Meletiadis J, Guinea J, Arikan-Akdagli S, Meijer EFJ, Meis JF, Arendrup MC. A multicentre study for determination of epidemiological cut-off values for Candida auris with EUCAST broth microdilution reference methodology. J Antimicrob Chemother. 2025 Jul 29;dkaf241. doi:10.1093/jac/dkaf241

  • Summary: This multicentre study established EUCAST epidemiological cut-off values for several antifungal agents against Candida auris, enabling better identification of non-wild-type isolates and facilitating future clinical breakpoint development once outcome data are available.

Faure E, Cordier C, Delacoste H, Jeanne M, Dépret F, Hamane S, et al. Weekly screening of circulating Mucorales DNA and early treatment in severely burned patients improves survival: real-life bi-center experience in France. Clin Infect Dis. 2025 Jul 31;ciaf423. doi:10.1093/cid/ciaf423

  • Summary: This bi-center retrospective study in France found that systematic weekly screening for circulating Mucorales DNA in severely burned patients enabled earlier diagnosis and treatment of invasive wound mucormycosis, significantly reducing 100-day mortality in those with extensive burns.

Lass-Flörl C. Beyond guidelines: what do I need to know when dealing with fungal diagnostics?
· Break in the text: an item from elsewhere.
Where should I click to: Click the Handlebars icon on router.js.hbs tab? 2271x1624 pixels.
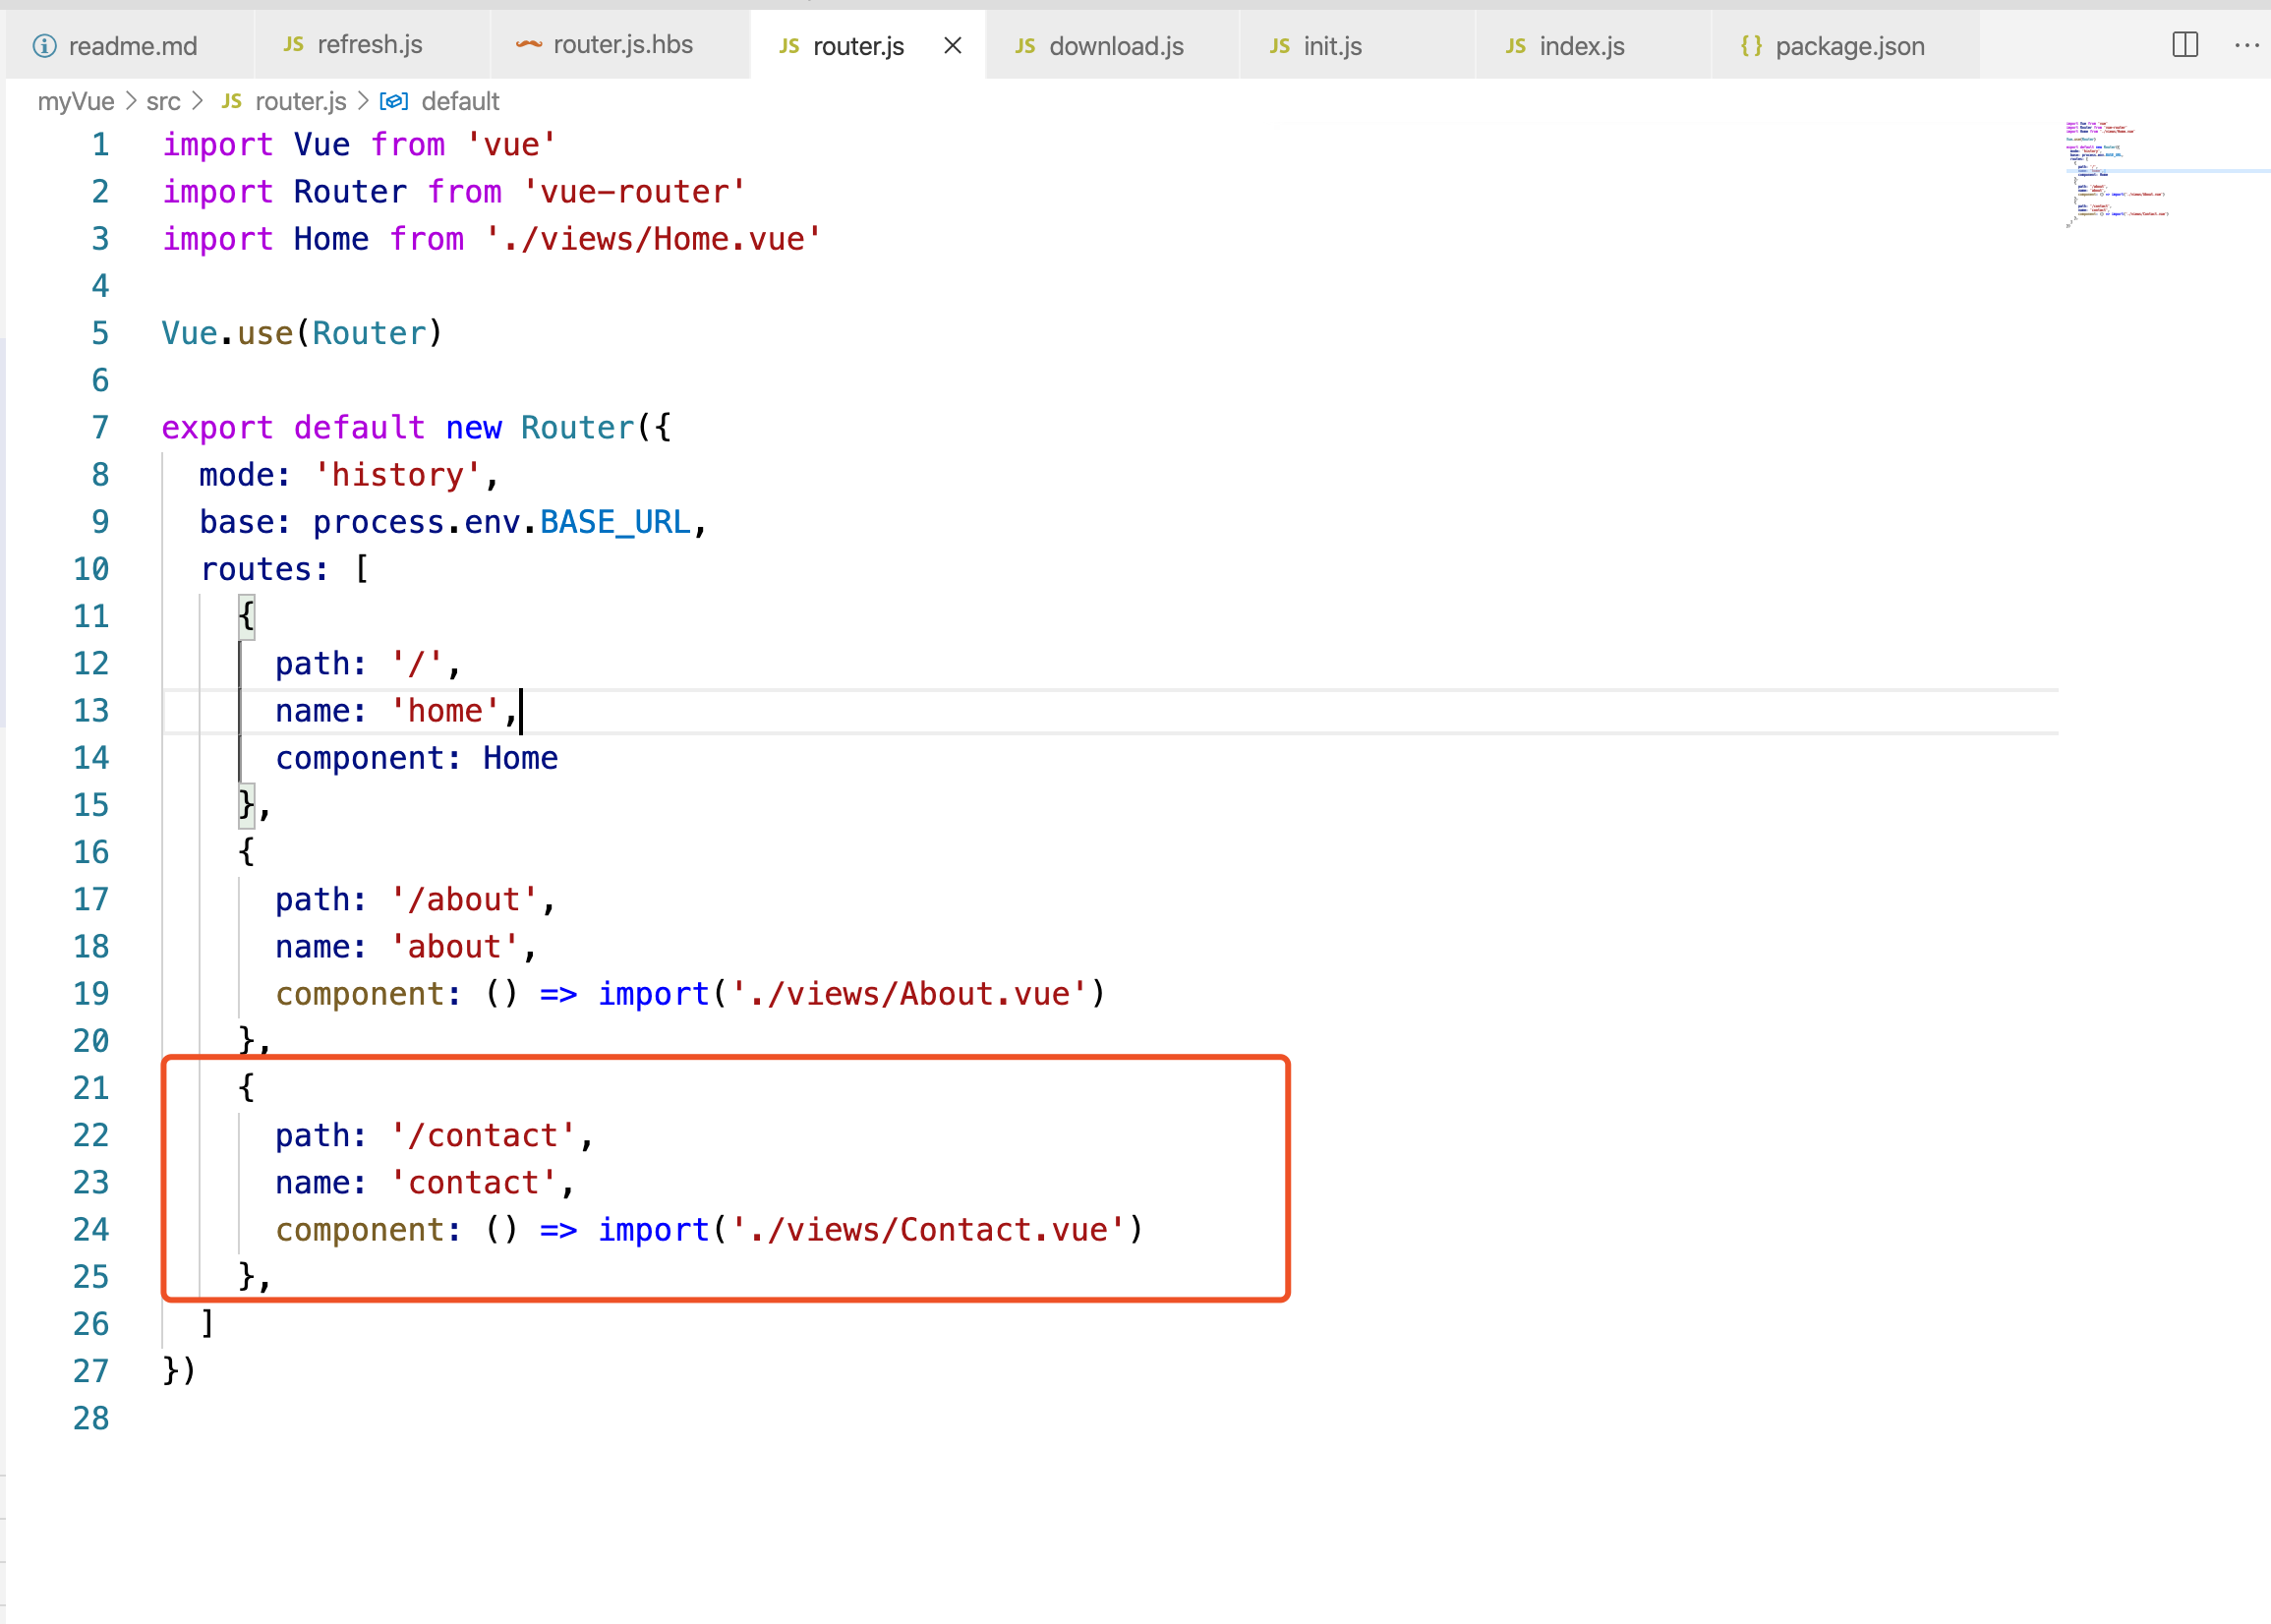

Clin Microbiol Infect. 2025 Jul 26. doi:10.1016/j.cmi.2025.07.016

  • Summary: This review offers practical guidance beyond current guidelines for diagnosing invasive fungal infections, emphasizing a multimodal, context-driven approach that considers host factors, specimen quality, and test limitations to improve diagnostic accuracy and patient outcomes.
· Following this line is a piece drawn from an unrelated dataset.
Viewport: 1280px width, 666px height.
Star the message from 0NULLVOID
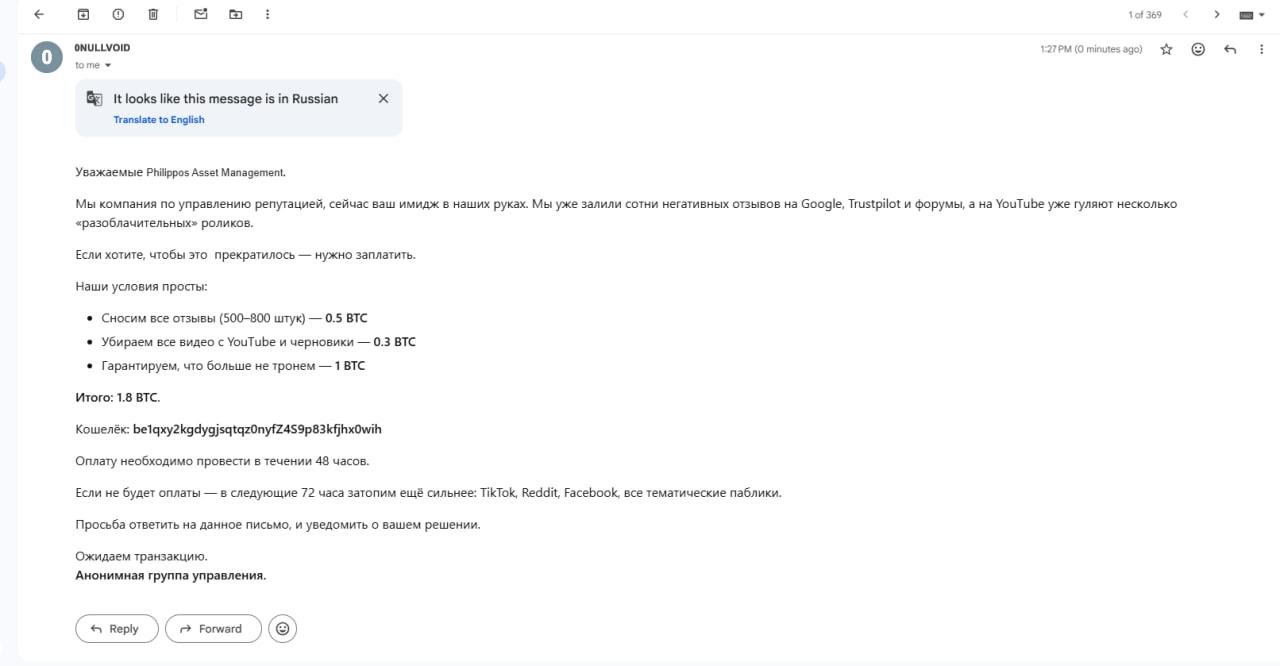pyautogui.click(x=1166, y=49)
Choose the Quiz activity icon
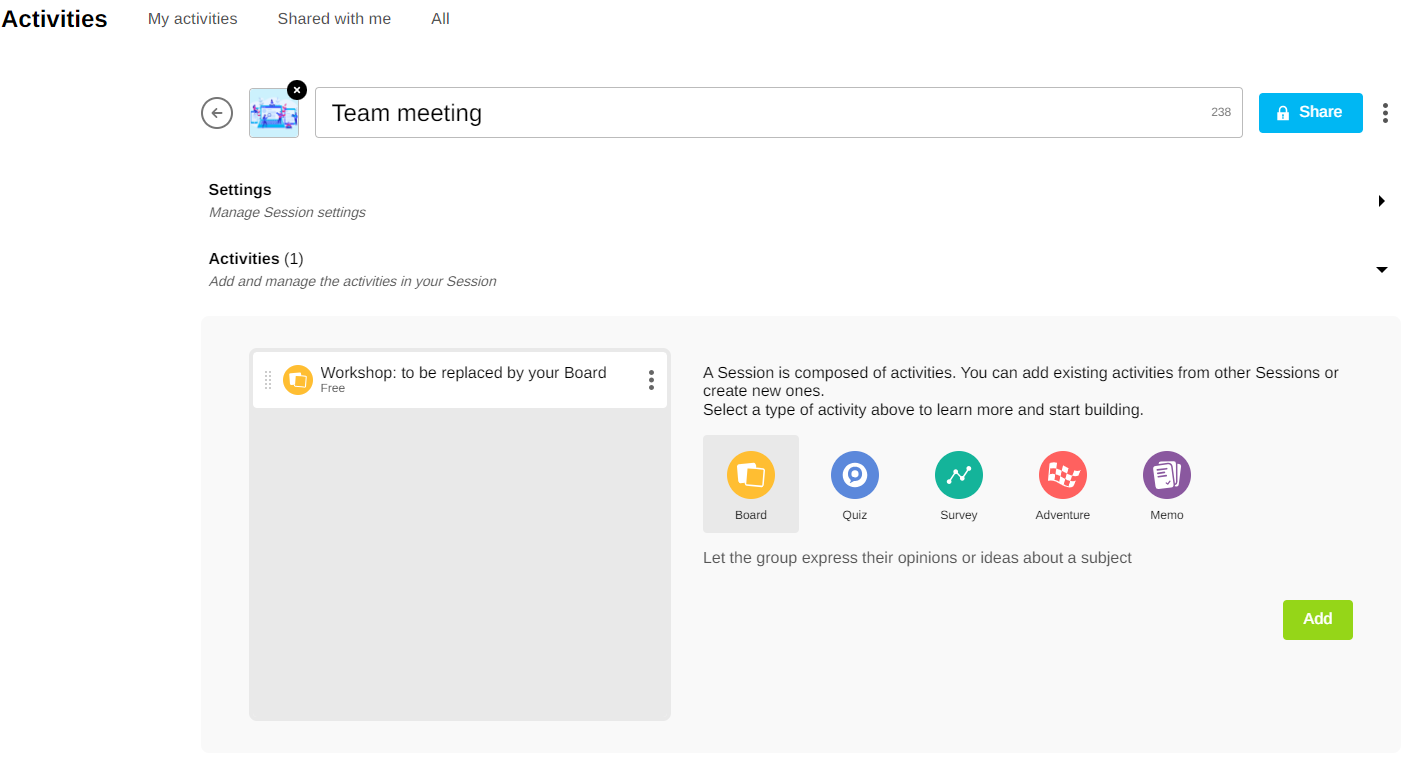Screen dimensions: 1419x771 [854, 476]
Kramer KH, Marino CC, Driscoll E, Cheng S, Phillips K, Volpe PJ, et al. Medical cannabis as the source of Cryptococcus neoformans infection. Clin Infect Dis. 2025 Aug 4. doi:10.1093/cid/ciaf431

  • Summary: Using whole genome sequencing, this report definitively links a case of Cryptococcus neoformans infection in a patient with refractory multiple myeloma to contaminated medical cannabis, marking the first such proven transmission route.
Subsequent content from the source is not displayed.